新しいデフォルト設定では、バケットをパブリックにアクセス可能にしたり、ACL を使用したりすることが必要な一部のアプリケーションで、意図的にバケットを公開するか ACL を使用するように設定する必要があります。そのような場合は、自動化スクリプト、AWS CloudFormation テンプレート、またはその他のインフラストラクチャ設定ツールを更新して、これらの設定を行う必要があります。変更に備える方法の詳細については、AWS ニュースブログの「Heads-Up: Amazon S3 Security Changes Are Coming in April of 2023」(お知らせ: 2023 年 4 月に予定されている Amazon S3 のセキュリティ変更) または S3 ユーザーガイドの「Default access settings for new S3 buckets FAQ」(新しい S3 バケットのデフォルトアクセス設定に関するよくある質問) を参照してください。

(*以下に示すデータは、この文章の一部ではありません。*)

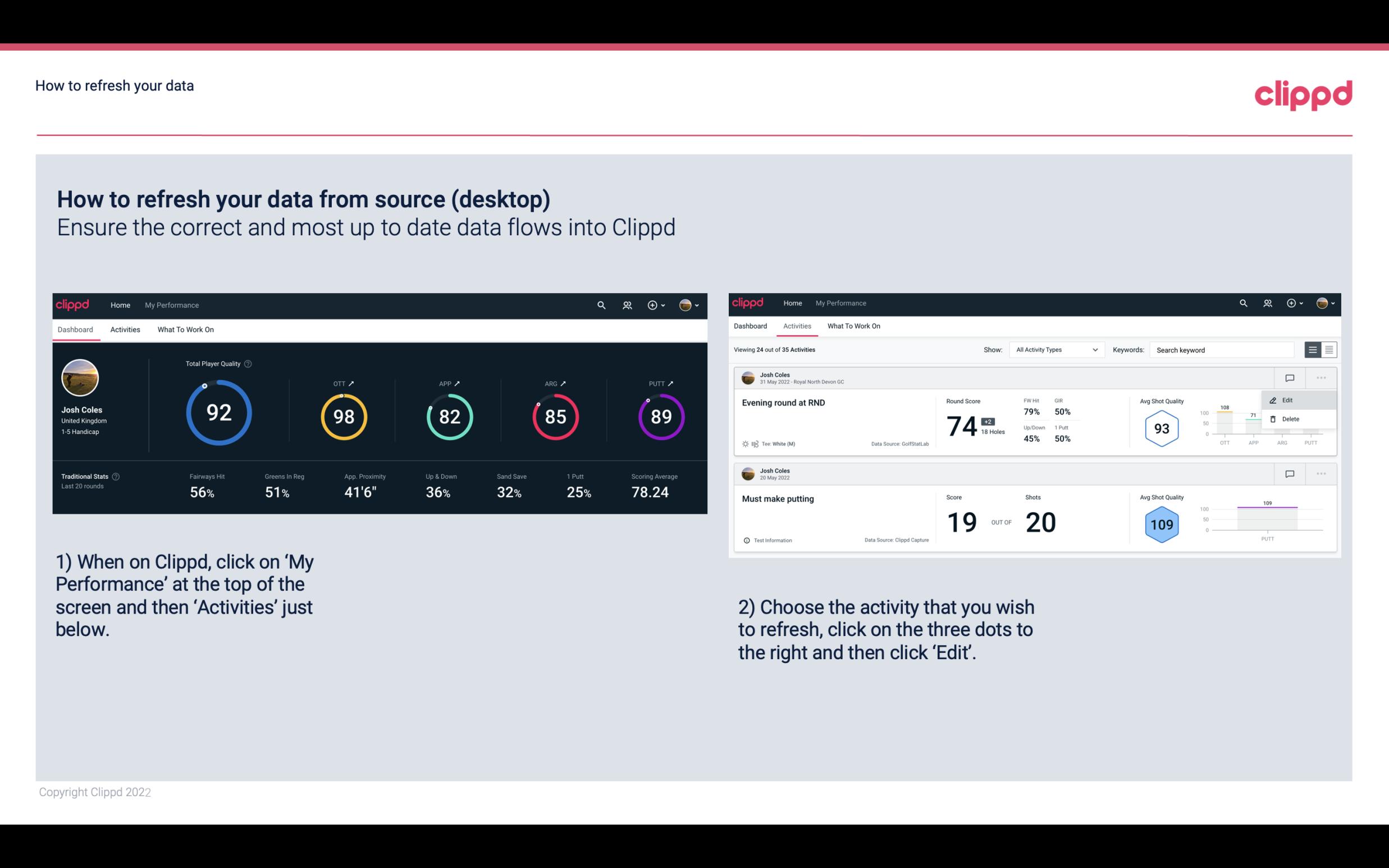Viewport: 1389px width, 868px height.
Task: Select the Activities tab in My Performance
Action: pyautogui.click(x=797, y=326)
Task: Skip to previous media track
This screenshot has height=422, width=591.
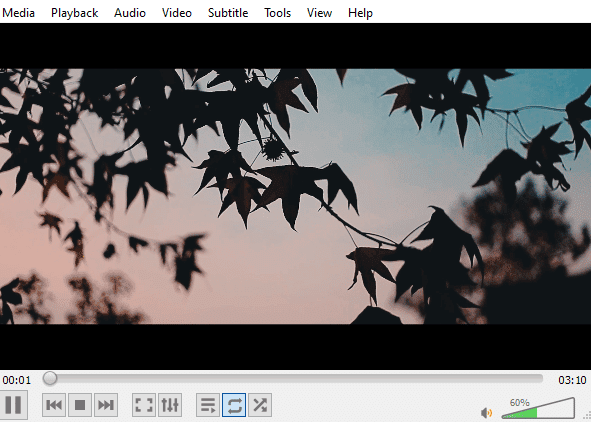Action: pos(54,405)
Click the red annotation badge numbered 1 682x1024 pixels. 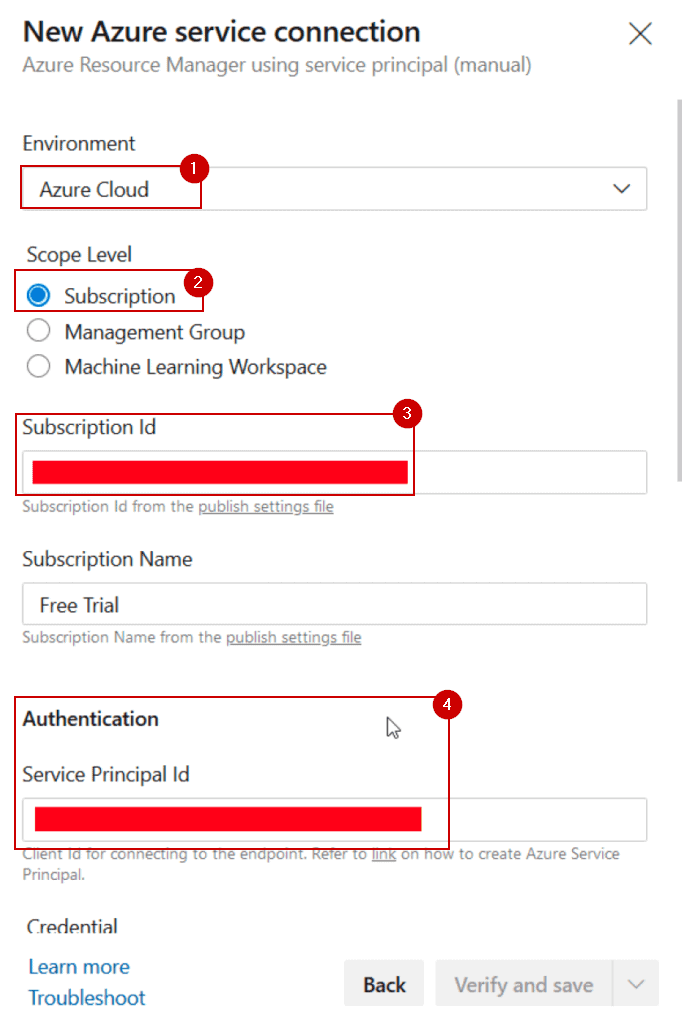(x=193, y=167)
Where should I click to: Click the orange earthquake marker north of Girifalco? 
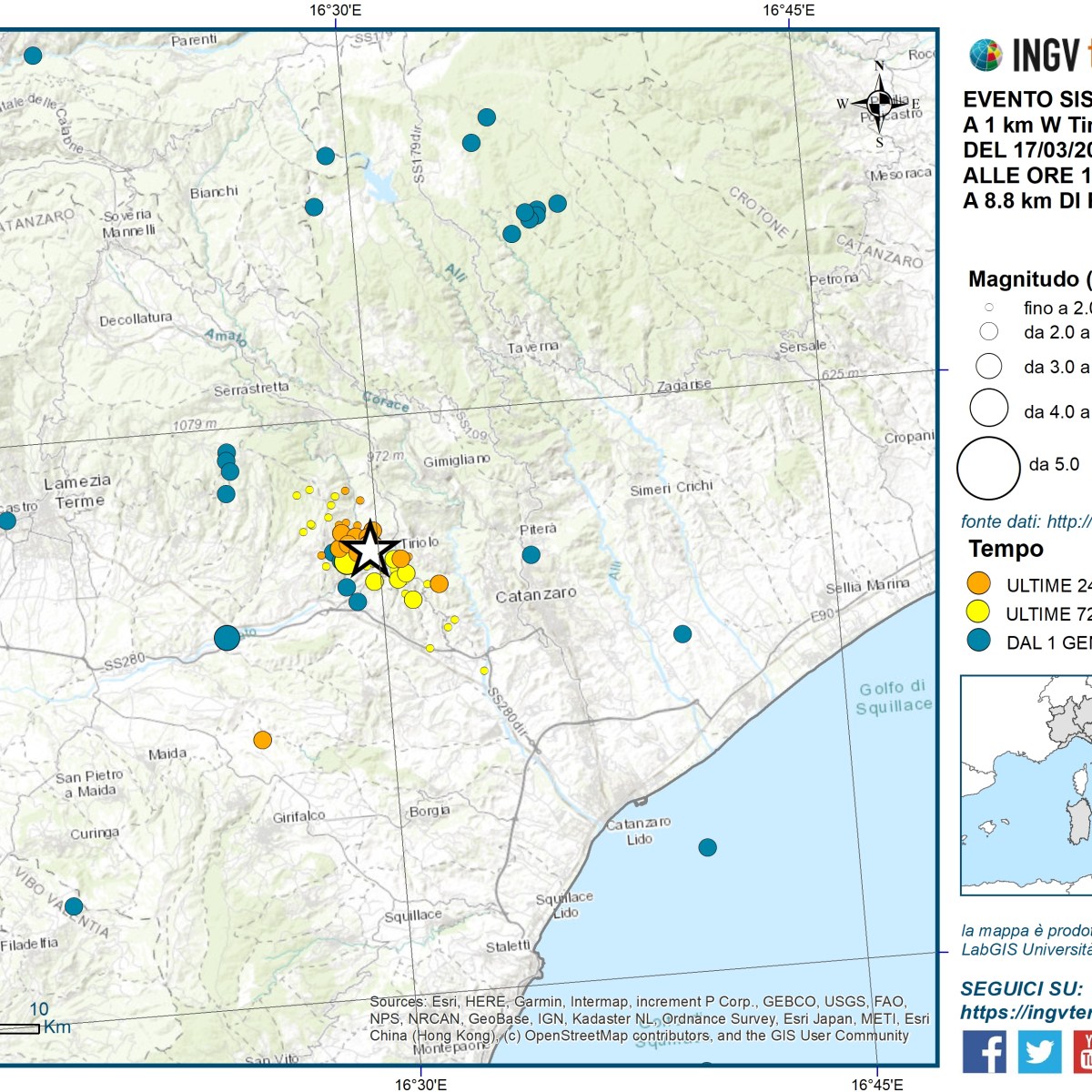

新しいデフォルトのセキュリティ設定は、AWS GovCloud リージョンと AWS 中国リージョンを含むすべての AWS リージョンの新しい S3 バケットすべてに適用されます。2023 年 4 月に変更のデプロイを開始する時点で最新情報に関する別の投稿を公開し、すべての AWS リージョンにデプロイを完了する時点でさらに別の投稿を公開します。詳細については、S3 ユーザーガイドの S3 パブリックアクセスのブロックと S3 オブジェクト所有権に関するセクションを参照してください。2 つの設定の詳細については、AWS CloudFormation ユーザーガイド (S3 Block Public Access - S3 Object Ownership (S3 パブリックアクセスブロック - S3 オブジェクトの所有権)) にも記載されています。